■ EXERCISE OBJECTIVE ■
Go through the data below. Pull out every line that has the word "icon".

■ DATA SUPPLIED ■
- Opening Delimiter -

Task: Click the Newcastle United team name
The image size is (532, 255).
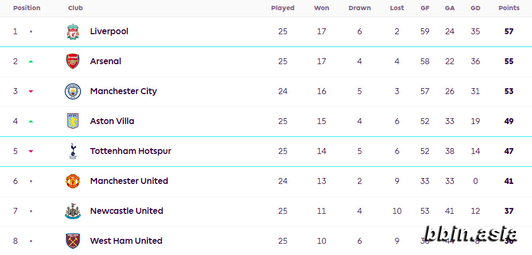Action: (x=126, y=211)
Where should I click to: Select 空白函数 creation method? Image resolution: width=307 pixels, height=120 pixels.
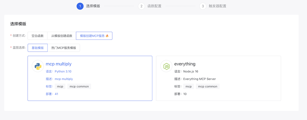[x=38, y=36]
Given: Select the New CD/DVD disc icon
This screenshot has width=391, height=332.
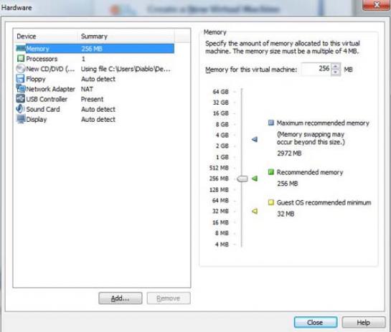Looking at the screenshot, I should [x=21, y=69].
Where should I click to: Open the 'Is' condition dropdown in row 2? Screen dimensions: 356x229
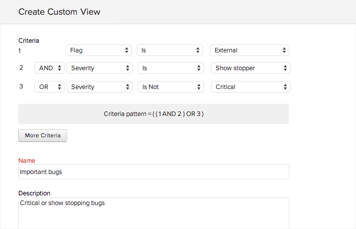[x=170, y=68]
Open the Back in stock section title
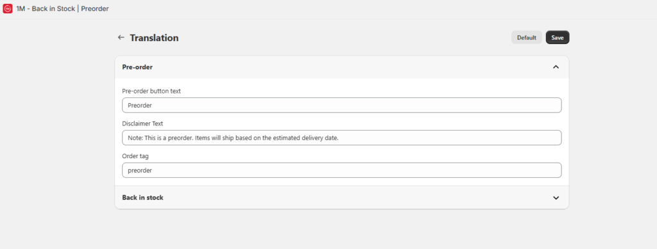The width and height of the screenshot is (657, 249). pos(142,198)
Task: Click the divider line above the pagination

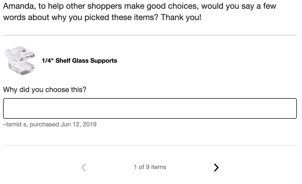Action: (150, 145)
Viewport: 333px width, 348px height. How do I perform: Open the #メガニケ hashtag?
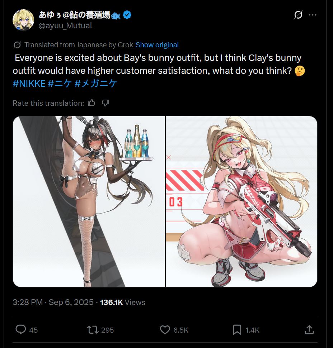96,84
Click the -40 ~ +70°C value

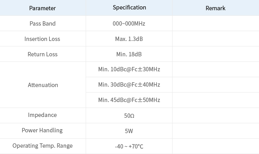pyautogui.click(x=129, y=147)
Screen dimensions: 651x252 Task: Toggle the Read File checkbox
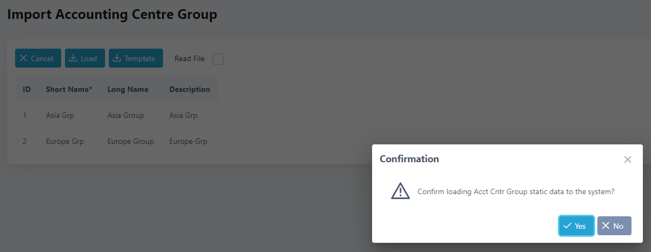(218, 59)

- Closing Delimiter -
- Opening Delimiter -

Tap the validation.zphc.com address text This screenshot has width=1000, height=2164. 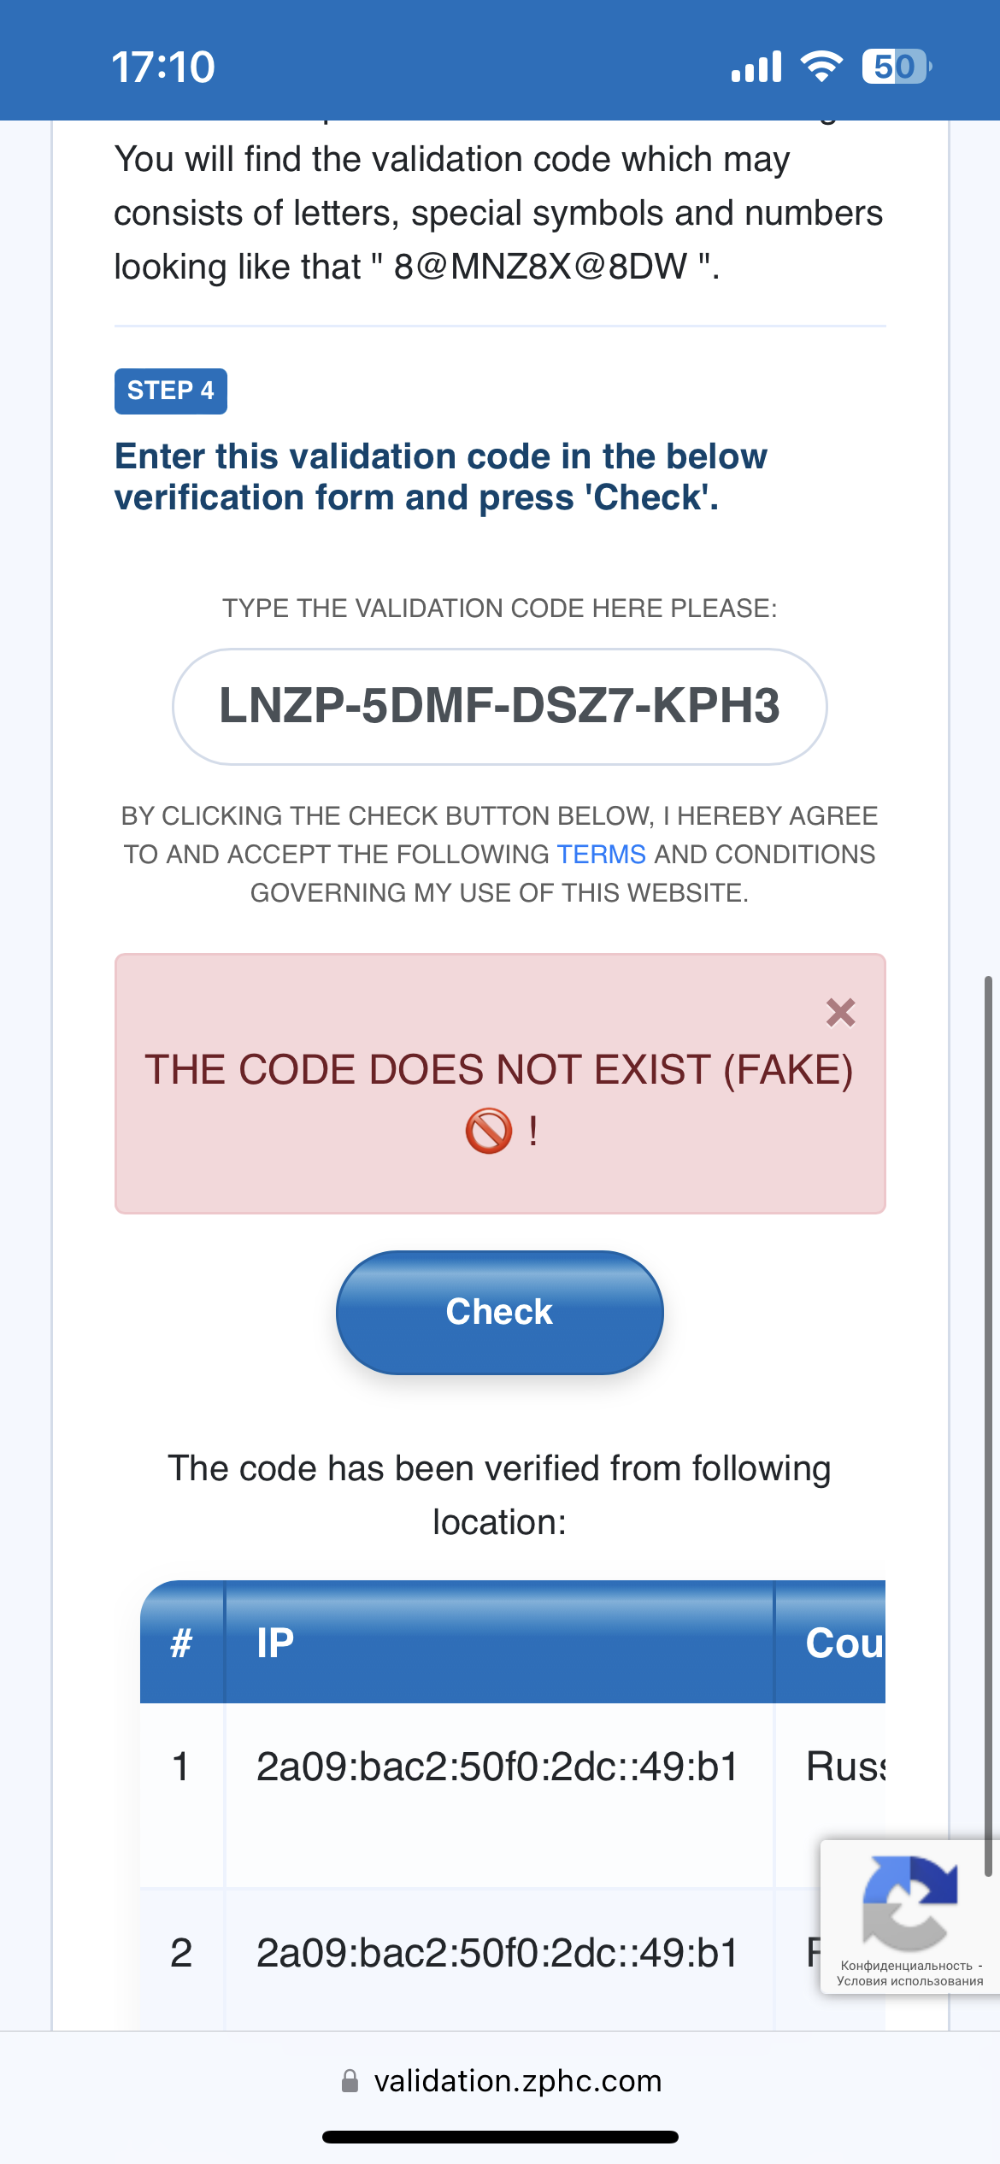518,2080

- Closing Delimiter -
- Opening Delimiter -

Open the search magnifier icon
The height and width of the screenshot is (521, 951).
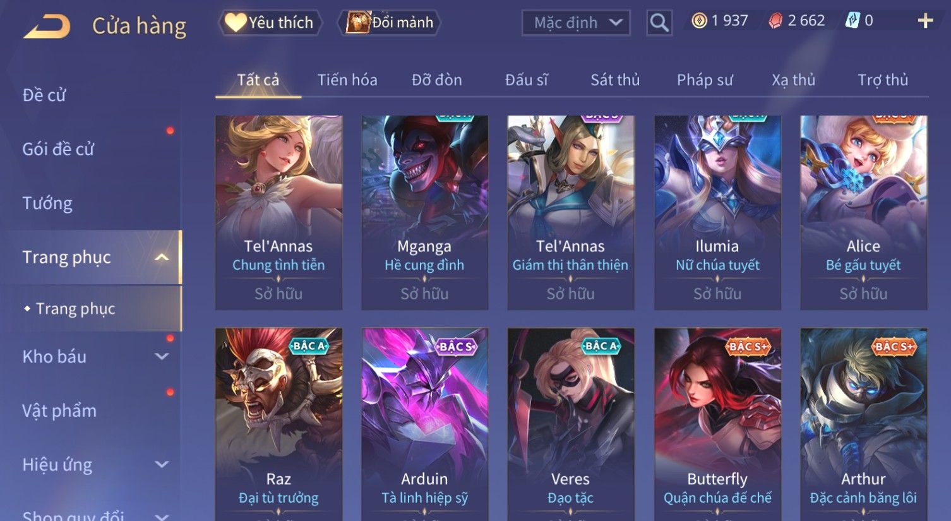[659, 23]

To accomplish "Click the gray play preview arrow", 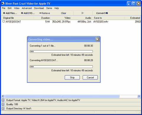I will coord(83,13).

- Closing Delimiter -

■ ANSWER FOR THE TASK ■
Given: Select the New CD/DVD disc icon
Open the search magnifier icon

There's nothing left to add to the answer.